HeartbeatTimeout: followers enter the candidiate state once they have not heard from a leader within HeartbeatTimeout. The leader delays for a random value within [HeartbeatTimeout/10, HeartbeatTimeout/10 * 2] between each ping to its followers. Therefore, at least 5 (but possibly up to 10) heartbeats must be missed before HeartbeatTimeout is reached.
ElectionTimeout: candidates restart the voting process after ElectionTimeout.
CommitTimeout: See hashicorp/raft issue #28 for details.

As a rule of thumb, figure out the latency of the slowest network link between your nodes, e.g. by using ping(8). Then, set HeartbeatTimeout to 10 times that latency so that brief network latency spikes are not a problem. Set all the other timeouts to the same value.

7.2. MaxAppendEntries

TODO

7.3. SnapshotThreshold

TODO

7.4. TrailingLogs

TrailingLogs is the number of Raft log entries which are kept after taking a snapshot.

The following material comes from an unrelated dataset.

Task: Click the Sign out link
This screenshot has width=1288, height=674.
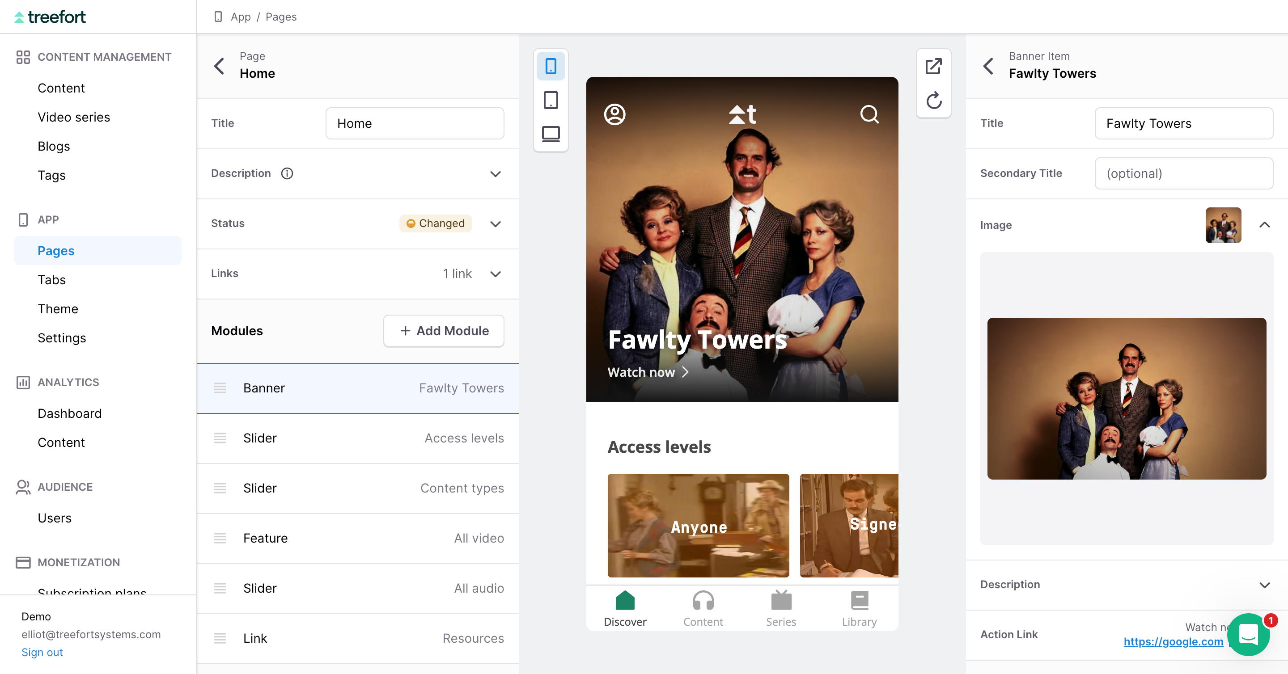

If you have enough log entries to cover a brief node failure (e.g. a flaky network), Raft does not need to send an entire snapshot over the network, so recovery of the failed node may be quicker.

In case you configure this parameter too low, recovery after a node failure may consume more bandwidth and may take longer.

In case you configure this parameter too high, the disk usage of RobustIRC will be higher, as log compactions will occur less frequently.

As a rule of thumb: look at your network’s messages/second, multiply that by the time of a typical outage, e.g. 5 minutes.

8. Common Issues

8.1. Raft leader flapping

If leadership flaps, consult the Raft Configuration section to verify that your timeouts are set appropriate for the network situation at hand.

In case your timeouts are configured correctly, it’s worth checking whether the leadership flaps are correlated in time with periods of high CPU or disk utilization. In that case, if possible, try increasing the available resources. For example, allow the VM in which RobustIRC runs to use a second CPU core in case only one was allocated.